_WHAT TO WORK ON_: All that should appear is the line containing "Click the zoom magnifier icon in address bar" and the lines after it in the records below, each reproduced exactly.

(DATASET EXCERPTS)

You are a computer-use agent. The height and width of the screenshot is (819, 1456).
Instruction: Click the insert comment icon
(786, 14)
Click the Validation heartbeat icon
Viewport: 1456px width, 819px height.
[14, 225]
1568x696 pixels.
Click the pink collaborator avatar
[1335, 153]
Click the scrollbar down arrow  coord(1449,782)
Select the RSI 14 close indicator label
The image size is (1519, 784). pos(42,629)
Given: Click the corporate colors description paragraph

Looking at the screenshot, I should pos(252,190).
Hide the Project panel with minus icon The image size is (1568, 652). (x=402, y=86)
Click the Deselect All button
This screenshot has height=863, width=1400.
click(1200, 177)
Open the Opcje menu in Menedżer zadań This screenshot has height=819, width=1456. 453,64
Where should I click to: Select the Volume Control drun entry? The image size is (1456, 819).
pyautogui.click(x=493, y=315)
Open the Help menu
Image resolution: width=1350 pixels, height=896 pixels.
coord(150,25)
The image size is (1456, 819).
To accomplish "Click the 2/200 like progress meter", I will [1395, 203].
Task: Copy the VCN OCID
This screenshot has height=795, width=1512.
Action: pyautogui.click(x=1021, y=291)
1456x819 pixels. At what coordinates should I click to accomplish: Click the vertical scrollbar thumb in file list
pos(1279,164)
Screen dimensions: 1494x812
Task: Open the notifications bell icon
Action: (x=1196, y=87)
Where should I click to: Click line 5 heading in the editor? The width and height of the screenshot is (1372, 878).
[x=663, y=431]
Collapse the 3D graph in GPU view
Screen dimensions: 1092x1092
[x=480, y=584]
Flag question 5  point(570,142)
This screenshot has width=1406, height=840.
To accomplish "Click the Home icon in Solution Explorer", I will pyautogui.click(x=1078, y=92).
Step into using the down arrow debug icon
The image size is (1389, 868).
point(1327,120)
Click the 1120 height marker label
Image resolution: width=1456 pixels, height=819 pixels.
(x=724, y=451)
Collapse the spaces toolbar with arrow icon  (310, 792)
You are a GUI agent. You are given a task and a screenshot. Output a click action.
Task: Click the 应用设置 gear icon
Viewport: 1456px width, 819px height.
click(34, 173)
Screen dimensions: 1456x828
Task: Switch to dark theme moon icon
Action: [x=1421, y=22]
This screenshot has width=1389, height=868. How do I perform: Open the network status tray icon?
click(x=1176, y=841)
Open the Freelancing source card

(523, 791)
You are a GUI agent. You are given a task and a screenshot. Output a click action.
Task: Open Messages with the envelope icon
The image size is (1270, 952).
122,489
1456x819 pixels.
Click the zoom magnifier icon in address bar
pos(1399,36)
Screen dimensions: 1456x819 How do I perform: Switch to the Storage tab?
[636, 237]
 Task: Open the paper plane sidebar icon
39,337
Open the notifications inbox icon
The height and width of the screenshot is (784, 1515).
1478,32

(End DATASET EXCERPTS)

_RESPONSE BELOW_:
Click the zoom magnifier icon in address bar
pos(1399,36)
Screen dimensions: 1456x819 How do I perform: Switch to the Storage tab?
[636, 237]
 Task: Open the paper plane sidebar icon
39,337
Open the notifications inbox icon
The height and width of the screenshot is (784, 1515).
1478,32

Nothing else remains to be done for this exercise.